* SET PROBLEM:
How many lines below contain the word "service", with case counting? Reply with the number only.

* LISTED RECORDS:
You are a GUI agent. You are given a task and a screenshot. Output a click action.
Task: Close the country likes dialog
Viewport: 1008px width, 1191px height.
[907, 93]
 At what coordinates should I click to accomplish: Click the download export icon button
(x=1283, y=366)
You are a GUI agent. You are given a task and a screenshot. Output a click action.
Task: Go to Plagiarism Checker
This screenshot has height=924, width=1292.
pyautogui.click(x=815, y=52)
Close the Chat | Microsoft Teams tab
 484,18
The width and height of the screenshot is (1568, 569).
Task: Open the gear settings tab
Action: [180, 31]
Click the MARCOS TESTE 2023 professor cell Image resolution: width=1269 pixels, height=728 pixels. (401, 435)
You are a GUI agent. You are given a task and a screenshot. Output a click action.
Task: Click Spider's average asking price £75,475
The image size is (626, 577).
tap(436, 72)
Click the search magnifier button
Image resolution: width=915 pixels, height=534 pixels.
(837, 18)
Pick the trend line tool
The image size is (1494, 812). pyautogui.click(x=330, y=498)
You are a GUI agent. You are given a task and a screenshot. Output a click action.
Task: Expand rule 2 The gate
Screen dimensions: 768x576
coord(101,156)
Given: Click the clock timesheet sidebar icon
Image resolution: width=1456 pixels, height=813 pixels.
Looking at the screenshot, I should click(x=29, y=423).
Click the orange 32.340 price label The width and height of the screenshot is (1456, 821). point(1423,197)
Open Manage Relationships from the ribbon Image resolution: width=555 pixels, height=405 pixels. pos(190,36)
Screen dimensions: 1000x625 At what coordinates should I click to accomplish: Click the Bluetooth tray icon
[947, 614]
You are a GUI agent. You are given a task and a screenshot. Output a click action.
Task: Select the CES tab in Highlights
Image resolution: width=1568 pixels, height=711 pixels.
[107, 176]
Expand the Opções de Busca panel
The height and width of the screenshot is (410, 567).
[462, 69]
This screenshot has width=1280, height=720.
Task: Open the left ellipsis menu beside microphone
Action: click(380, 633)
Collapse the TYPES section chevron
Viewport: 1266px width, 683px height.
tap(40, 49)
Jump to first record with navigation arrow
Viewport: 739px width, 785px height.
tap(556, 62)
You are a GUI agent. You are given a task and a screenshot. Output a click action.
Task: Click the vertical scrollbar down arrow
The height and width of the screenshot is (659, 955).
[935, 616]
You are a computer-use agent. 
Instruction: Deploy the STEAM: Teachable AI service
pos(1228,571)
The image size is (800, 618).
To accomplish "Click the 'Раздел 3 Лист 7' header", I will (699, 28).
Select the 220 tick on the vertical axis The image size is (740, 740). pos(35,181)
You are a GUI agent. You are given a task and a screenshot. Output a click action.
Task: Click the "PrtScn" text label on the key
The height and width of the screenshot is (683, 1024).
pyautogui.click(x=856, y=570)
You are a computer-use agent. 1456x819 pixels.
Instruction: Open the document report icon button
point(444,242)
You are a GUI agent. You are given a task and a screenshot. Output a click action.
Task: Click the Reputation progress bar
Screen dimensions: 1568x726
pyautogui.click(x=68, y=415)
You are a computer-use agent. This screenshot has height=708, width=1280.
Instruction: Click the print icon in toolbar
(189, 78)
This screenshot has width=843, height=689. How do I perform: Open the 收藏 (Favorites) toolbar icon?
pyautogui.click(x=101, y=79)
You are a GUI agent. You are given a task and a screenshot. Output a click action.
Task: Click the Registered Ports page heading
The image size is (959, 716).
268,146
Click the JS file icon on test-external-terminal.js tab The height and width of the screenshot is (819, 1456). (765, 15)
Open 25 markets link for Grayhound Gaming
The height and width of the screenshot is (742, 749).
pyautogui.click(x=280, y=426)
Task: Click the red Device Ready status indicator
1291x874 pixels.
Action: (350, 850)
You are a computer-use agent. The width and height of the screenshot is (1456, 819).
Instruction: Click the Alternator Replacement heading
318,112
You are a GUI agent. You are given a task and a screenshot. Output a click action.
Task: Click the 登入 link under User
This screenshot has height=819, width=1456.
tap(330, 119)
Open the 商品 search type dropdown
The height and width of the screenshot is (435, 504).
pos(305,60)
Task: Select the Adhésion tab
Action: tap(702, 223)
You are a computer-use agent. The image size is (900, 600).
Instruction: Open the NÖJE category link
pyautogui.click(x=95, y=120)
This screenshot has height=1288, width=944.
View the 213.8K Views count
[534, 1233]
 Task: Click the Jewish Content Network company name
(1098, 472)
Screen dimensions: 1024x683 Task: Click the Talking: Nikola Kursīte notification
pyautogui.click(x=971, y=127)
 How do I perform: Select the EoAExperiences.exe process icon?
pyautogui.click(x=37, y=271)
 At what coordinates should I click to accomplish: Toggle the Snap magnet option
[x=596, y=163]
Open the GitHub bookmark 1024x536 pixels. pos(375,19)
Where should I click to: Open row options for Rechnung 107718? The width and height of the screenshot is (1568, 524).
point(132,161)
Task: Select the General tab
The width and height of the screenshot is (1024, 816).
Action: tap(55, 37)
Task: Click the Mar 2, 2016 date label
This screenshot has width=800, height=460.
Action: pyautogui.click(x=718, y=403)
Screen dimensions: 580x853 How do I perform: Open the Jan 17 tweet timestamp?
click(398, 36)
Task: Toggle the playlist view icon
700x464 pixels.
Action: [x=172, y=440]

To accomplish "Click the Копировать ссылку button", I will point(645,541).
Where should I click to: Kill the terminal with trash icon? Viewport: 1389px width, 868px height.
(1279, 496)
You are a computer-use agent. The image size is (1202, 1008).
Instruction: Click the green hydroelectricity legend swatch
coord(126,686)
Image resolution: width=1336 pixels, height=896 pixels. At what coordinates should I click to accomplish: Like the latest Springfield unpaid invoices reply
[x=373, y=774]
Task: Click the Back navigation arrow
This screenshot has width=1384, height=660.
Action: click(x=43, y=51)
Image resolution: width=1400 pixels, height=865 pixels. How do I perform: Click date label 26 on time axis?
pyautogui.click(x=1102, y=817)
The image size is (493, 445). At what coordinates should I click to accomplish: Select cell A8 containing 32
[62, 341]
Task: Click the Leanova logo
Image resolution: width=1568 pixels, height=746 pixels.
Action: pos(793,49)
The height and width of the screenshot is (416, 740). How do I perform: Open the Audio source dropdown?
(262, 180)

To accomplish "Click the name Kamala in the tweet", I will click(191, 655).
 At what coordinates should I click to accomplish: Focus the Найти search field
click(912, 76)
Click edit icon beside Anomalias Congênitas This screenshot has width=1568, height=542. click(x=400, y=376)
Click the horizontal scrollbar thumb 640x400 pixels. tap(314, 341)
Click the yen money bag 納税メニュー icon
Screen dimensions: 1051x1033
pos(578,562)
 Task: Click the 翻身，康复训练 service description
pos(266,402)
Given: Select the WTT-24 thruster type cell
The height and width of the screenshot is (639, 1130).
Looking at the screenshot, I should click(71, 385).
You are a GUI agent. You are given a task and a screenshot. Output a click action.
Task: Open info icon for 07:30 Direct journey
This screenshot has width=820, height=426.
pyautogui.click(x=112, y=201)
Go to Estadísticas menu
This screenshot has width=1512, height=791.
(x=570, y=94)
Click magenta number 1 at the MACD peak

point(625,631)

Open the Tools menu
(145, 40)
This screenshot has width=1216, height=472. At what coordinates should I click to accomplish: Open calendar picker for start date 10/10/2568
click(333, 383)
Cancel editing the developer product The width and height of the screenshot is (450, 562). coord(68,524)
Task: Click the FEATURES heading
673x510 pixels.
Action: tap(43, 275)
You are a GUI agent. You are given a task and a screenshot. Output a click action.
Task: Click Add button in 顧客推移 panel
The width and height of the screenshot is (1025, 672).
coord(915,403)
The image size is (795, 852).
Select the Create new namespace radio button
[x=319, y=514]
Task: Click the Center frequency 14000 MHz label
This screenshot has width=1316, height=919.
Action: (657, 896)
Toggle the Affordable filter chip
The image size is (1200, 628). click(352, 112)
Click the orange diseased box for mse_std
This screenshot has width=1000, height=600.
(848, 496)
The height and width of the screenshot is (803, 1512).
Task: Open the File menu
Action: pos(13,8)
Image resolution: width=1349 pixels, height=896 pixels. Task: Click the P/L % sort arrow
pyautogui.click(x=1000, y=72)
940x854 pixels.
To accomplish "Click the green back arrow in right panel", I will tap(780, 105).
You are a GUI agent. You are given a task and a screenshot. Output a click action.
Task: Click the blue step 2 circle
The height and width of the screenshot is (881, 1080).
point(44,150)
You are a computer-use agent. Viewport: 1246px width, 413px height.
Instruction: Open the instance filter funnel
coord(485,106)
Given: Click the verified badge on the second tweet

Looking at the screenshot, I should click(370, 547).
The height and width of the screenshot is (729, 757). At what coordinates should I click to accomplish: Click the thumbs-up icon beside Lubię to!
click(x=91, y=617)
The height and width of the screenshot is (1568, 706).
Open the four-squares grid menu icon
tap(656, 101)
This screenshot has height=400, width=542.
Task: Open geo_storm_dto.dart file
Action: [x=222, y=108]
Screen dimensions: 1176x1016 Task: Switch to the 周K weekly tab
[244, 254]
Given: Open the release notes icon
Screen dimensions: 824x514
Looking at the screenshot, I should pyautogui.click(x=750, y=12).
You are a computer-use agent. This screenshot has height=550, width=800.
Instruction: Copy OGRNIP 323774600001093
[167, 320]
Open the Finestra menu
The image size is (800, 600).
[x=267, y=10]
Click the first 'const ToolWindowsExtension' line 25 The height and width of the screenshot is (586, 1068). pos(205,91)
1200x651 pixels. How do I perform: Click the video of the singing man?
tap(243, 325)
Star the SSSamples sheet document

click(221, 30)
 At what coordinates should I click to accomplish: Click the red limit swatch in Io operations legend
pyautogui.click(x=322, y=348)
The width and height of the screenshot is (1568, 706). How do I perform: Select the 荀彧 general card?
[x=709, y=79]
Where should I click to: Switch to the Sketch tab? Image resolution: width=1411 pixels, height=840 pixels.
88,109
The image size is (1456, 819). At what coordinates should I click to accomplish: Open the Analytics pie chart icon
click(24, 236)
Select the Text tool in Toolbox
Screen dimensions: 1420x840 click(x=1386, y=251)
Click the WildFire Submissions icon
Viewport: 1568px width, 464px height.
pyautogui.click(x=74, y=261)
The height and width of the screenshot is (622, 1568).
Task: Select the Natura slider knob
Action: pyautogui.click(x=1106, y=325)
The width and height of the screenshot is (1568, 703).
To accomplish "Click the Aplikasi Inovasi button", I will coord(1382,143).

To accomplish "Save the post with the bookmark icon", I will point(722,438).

* RESULT FOR THIS TASK:
2